Insomma da un lato si va incontro a richieste europee sul profilo che dovrebbero possedere le rispettive banche nazionali e dall’altro si effettua un’operazione contabile che ha delle ricadute concrete significative per il sistema bancario italiano. In quanto è da considerare che tra i proprietari della Banca d’Italia ci sono proprio le banche italiane e per la precisione i soli due principali istituti, Intesa e Unicredit, posseggono quote per oltre il 50%. Con tale ricapitalizzazione esse vedrebbero rinforzare la loro patrimonializzazione immediata, ai fini di fronteggiare i requisiti richiesti dalla Bce, anche se poi dovrebbero probabilmente vendere una parte considerevole delle loro quote. Tale operazione, dunque, verrebbe incontro a necessità immediate del sistema bancario nazionale. Qui sta il cosiddetto regalo alle banche.
Ma non solo, l’entrata di nuovi soggetti finanziari, prevista dal decreto, frammenterebbe la proprietà, lasciando inalterati i problemi. Allargare la schiera dei soggetti coinvolti, altre banche, assicurazioni, persino fondi pensione, non aumenterebbe la garanzia sulle funzioni di regolatore e vigilanza proprie della Banca d’Italia.
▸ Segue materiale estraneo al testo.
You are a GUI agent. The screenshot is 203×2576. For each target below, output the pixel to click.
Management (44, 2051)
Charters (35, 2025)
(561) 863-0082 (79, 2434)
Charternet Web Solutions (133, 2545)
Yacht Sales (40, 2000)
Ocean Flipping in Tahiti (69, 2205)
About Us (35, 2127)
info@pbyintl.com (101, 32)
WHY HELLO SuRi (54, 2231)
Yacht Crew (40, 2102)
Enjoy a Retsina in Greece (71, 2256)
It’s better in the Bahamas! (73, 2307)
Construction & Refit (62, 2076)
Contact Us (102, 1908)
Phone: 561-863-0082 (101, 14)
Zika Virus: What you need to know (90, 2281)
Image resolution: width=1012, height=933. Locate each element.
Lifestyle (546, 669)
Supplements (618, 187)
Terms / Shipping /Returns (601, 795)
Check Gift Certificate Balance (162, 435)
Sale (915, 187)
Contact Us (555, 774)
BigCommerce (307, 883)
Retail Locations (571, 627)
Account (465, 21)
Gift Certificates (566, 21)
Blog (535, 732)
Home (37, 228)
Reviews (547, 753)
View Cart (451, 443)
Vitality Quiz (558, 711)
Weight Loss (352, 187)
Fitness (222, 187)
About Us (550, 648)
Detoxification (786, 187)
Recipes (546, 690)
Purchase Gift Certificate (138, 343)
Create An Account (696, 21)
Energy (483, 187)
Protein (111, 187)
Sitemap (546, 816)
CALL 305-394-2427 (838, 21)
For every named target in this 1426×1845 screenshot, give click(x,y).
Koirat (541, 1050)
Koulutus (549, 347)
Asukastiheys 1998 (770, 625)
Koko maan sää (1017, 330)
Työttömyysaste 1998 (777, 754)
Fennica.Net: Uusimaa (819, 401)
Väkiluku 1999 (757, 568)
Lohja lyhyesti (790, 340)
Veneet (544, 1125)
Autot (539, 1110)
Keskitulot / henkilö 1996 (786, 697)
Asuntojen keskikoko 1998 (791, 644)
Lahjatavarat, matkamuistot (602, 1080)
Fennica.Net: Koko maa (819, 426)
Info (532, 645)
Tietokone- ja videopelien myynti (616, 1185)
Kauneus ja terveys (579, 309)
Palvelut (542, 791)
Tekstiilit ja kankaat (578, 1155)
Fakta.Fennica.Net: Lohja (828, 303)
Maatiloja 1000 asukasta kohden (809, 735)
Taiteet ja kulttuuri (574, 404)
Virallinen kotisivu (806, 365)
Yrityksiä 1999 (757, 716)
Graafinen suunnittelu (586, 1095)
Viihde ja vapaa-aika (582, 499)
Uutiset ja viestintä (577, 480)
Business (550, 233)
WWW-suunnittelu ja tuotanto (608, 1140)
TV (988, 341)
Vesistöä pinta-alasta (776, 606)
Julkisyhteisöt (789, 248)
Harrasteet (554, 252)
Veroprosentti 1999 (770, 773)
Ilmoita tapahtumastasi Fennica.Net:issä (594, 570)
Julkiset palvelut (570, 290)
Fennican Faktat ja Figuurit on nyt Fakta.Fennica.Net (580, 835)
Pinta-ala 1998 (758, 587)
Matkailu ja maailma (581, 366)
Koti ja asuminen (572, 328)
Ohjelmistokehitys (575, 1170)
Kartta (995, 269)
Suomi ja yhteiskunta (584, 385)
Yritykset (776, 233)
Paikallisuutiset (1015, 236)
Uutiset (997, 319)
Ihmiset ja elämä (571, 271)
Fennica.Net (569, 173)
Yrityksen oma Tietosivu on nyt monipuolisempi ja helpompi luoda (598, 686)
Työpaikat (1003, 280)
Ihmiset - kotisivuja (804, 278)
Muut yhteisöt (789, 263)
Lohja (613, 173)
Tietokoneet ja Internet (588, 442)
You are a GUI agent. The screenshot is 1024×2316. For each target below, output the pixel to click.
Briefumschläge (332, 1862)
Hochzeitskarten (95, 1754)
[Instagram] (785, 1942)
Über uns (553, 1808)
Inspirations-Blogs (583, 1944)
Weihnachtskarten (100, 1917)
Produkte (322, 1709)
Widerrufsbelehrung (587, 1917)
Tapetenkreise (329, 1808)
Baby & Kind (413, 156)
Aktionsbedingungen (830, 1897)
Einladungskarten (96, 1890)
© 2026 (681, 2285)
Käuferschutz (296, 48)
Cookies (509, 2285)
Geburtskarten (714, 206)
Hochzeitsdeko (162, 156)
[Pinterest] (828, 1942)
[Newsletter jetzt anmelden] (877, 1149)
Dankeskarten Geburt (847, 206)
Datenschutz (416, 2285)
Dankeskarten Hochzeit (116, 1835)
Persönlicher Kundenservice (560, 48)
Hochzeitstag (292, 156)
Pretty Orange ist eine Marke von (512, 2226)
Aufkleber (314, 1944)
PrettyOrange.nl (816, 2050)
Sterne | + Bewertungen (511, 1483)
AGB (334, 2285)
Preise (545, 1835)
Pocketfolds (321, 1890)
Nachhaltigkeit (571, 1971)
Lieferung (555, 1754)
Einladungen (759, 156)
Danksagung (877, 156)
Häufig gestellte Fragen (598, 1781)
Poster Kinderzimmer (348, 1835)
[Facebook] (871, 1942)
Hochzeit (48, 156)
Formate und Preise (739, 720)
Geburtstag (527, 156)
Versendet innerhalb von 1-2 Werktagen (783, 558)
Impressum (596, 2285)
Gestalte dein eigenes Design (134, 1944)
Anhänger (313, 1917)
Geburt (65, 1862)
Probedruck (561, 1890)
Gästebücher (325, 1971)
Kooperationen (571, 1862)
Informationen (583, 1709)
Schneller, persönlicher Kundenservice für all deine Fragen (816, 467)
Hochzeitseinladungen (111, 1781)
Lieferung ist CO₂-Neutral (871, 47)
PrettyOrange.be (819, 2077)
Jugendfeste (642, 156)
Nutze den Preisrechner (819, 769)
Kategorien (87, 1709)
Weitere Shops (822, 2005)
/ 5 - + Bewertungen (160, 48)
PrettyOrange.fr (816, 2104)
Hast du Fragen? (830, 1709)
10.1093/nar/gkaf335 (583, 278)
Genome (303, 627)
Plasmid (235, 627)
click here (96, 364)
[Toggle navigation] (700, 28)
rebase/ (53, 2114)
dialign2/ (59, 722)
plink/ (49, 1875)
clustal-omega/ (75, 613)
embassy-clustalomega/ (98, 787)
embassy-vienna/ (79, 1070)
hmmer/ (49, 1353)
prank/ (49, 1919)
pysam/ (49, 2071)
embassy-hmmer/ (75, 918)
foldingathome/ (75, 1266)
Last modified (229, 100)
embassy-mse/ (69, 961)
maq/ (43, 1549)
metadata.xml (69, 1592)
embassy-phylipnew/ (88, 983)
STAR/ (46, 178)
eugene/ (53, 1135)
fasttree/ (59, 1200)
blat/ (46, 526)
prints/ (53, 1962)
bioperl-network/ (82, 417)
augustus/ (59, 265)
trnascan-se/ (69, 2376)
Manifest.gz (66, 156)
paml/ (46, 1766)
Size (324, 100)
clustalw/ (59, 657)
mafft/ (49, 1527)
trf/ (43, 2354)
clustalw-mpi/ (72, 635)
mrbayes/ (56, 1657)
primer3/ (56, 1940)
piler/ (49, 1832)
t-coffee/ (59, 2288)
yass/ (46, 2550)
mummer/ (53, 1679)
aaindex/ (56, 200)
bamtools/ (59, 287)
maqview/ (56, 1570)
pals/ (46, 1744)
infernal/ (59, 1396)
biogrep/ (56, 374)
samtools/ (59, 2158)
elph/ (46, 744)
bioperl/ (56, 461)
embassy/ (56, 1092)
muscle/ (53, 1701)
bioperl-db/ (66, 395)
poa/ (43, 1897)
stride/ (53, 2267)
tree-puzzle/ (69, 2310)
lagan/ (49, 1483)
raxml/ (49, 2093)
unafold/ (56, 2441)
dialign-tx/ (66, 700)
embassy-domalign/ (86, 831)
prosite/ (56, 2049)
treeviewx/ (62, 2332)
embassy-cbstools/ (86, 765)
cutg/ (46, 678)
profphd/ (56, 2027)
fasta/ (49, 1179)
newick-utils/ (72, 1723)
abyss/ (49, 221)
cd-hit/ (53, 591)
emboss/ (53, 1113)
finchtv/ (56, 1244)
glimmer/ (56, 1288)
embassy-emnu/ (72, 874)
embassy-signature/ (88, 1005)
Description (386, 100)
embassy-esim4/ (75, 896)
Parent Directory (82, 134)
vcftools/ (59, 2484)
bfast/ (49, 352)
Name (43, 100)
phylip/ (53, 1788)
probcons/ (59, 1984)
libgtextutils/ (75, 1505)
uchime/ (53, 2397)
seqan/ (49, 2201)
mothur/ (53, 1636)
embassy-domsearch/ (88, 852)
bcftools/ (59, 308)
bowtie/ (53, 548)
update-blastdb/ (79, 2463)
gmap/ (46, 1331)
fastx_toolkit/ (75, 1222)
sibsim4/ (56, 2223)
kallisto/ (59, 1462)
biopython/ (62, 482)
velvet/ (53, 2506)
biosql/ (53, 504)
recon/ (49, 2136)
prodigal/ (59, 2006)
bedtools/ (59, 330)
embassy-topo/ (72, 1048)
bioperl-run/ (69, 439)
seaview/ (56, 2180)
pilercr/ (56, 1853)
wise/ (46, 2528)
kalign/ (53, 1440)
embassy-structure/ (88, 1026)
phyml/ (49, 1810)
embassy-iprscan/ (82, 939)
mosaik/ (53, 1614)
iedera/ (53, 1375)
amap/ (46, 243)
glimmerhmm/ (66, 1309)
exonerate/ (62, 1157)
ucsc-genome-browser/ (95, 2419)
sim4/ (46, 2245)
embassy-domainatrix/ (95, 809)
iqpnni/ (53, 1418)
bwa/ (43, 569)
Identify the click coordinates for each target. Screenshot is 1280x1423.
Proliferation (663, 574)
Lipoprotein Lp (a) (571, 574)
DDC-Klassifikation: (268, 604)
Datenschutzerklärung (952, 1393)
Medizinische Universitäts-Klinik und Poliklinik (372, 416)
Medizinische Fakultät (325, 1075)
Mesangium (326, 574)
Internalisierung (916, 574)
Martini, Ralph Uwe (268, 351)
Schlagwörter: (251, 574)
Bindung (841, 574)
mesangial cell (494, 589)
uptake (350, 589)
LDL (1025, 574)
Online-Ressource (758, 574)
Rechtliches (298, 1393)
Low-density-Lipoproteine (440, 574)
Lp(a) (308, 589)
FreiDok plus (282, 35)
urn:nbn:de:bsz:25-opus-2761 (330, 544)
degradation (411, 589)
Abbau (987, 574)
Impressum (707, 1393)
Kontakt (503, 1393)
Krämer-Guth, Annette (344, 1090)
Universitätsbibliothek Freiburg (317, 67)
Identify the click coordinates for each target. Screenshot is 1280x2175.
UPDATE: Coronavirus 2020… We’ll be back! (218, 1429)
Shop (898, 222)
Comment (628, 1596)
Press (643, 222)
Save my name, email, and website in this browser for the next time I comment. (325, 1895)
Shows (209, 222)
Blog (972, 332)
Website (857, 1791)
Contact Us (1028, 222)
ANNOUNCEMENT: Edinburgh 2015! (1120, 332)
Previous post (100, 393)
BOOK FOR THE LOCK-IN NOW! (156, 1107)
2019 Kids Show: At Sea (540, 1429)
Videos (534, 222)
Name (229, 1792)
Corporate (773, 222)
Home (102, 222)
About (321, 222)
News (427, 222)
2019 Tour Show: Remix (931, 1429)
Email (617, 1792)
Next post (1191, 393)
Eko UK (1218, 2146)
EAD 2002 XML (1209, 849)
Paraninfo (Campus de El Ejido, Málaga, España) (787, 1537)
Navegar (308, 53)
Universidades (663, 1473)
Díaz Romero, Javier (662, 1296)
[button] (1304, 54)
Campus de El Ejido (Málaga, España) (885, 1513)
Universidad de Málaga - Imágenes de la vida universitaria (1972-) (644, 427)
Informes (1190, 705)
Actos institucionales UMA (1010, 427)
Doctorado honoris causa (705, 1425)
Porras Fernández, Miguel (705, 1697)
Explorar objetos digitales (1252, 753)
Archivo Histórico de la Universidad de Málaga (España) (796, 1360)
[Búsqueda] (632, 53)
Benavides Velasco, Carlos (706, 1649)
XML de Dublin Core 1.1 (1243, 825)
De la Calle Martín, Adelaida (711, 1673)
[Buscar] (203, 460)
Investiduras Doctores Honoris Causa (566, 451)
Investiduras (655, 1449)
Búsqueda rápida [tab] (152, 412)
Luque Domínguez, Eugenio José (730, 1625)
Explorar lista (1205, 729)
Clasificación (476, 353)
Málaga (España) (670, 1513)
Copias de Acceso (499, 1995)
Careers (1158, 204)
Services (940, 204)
Risulta paradossale come si possa ipotizzare che aumentando la platea dei controllati coinvolti nella proprietà del controllore possa aumentare l’indipendenza nei controlli.
Da tutta questa operazione ne consegue un rafforzamento dei processi all’insegna della privatizzazione. Nel decreto si garantisce che non verranno elargiti dividendi sulla base dell’attività di signoraggio (quando si stampa moneta), ma una banca nazionale può avere utili anche per l’acquisto di titoli di stato, dove finirebbero? E soprattutto risulta evidente come un istituto quale la Banca d’Italia ha nelle sue facoltà di acquistare titoli di stato nei periodi acuti di crisi del debito sovrano semplicemente perché porta con sé le garanzie dei contribuenti e non certo quelle dei soggetti privati che partecipano alla proprietà. Oppure, le riserve valutarie e di oro italiane la Banca d’Italia le custodisce, ma non ne è titolare, come si coniuga concretamente questa non sottile differenza? Misteri di una filosofia fondata sull’uso a vantaggio del privato delle proprietà e garanzie pubbliche.